Data shown START
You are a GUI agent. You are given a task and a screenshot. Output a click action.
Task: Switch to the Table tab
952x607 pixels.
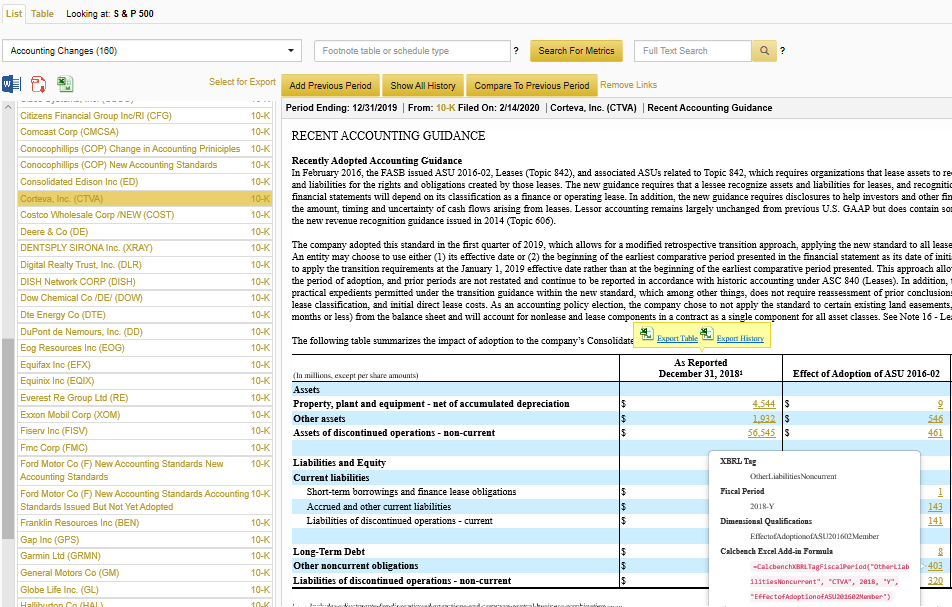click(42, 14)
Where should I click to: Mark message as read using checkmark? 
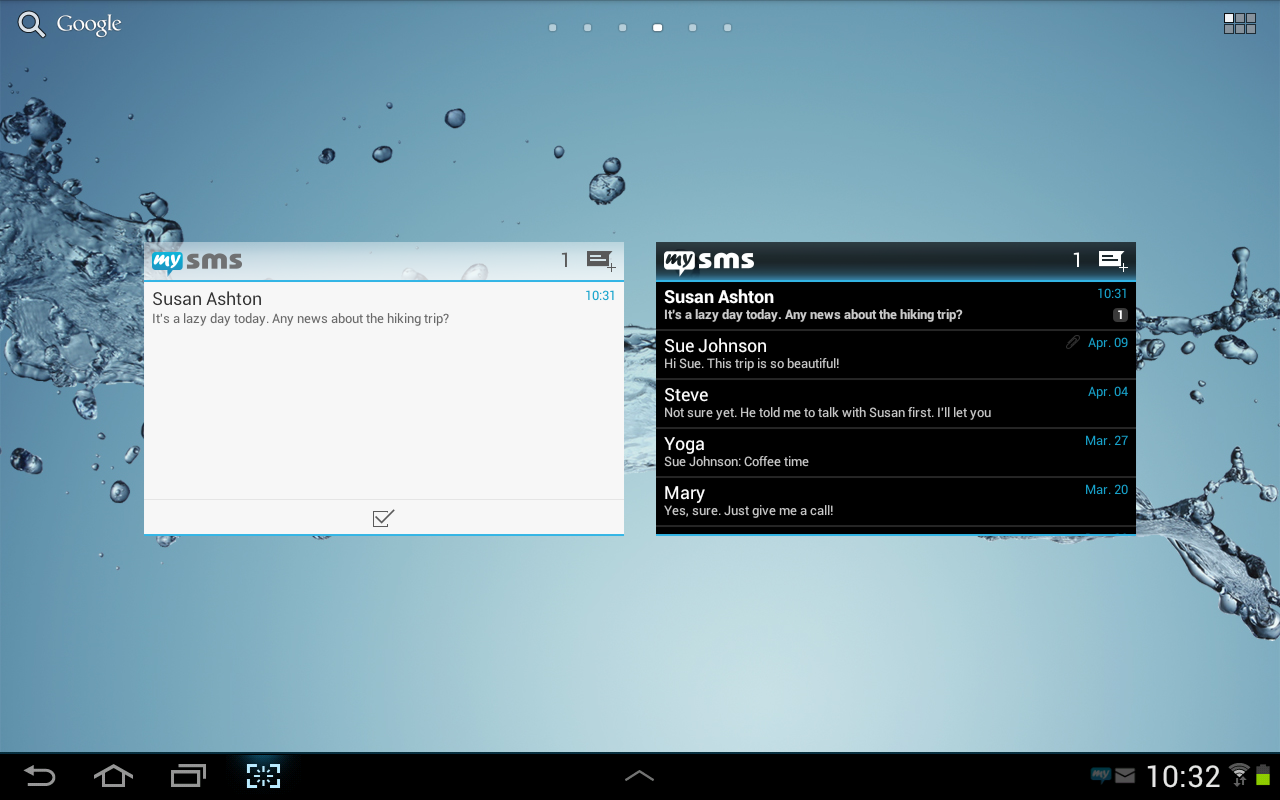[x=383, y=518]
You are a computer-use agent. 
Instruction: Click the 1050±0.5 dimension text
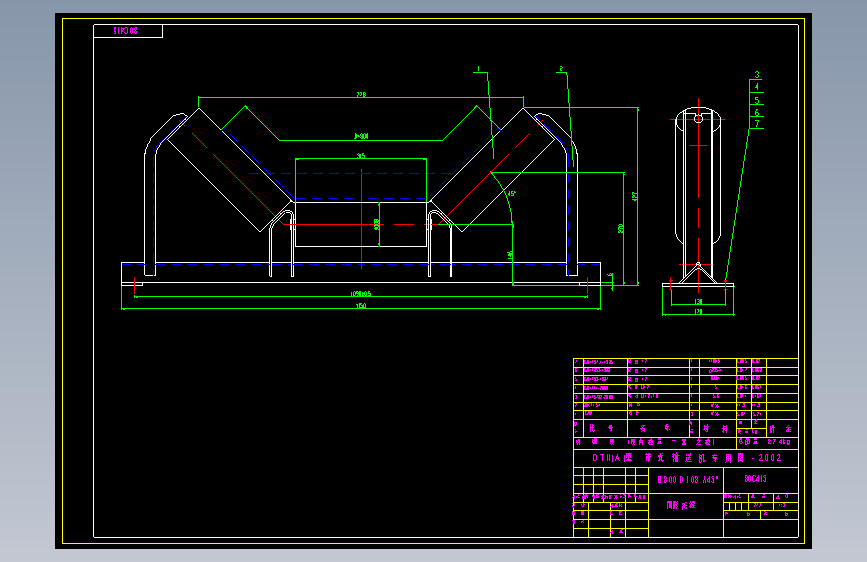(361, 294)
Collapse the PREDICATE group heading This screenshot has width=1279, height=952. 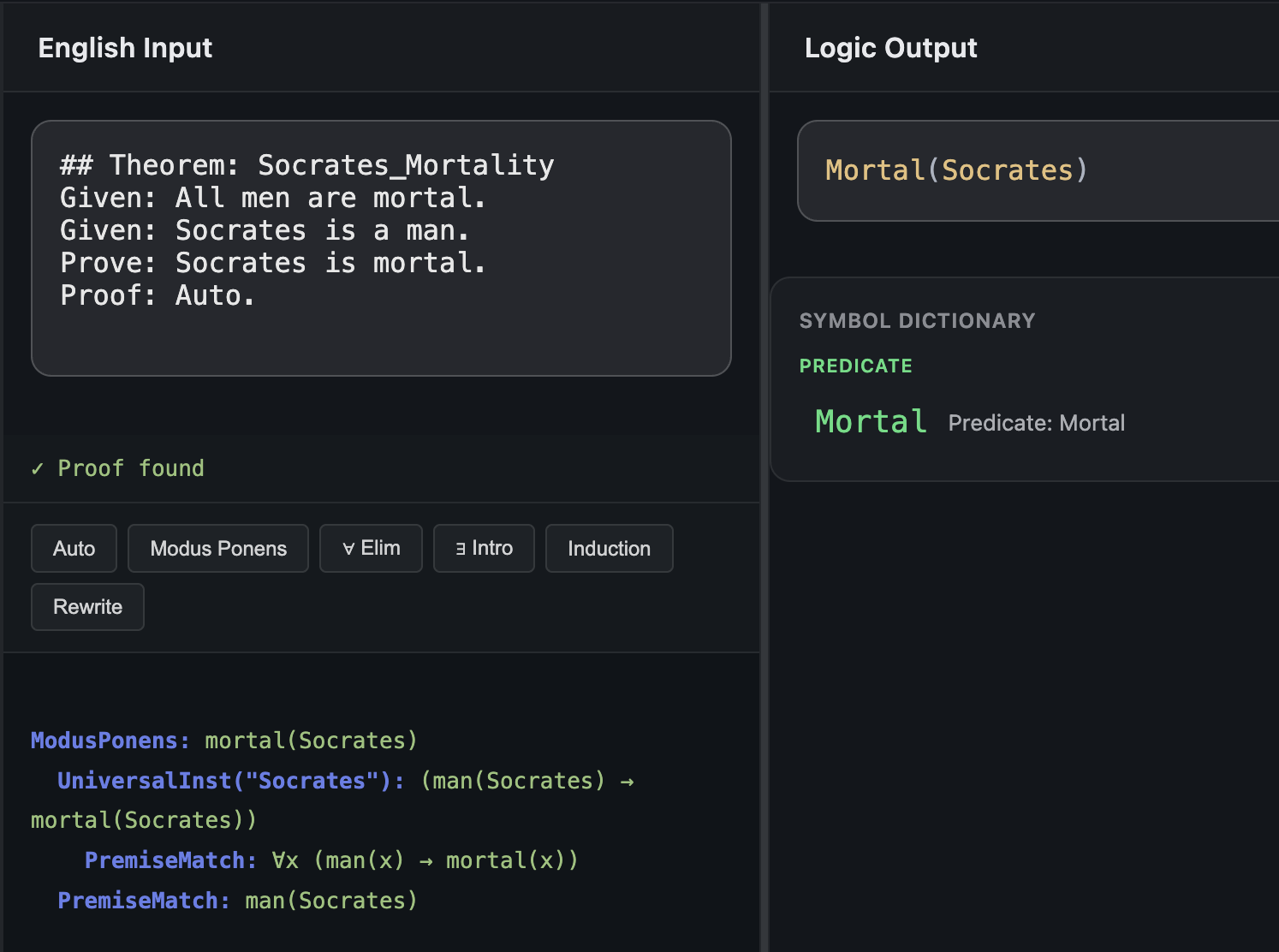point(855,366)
Data shown END
■ Exercise details
Please find all lines of the entries that hold the string "agent" and copy them.

■ Expected output
You are a GUI agent. You are given a task and a screenshot. Output a click action.
You are a computer-use agent. 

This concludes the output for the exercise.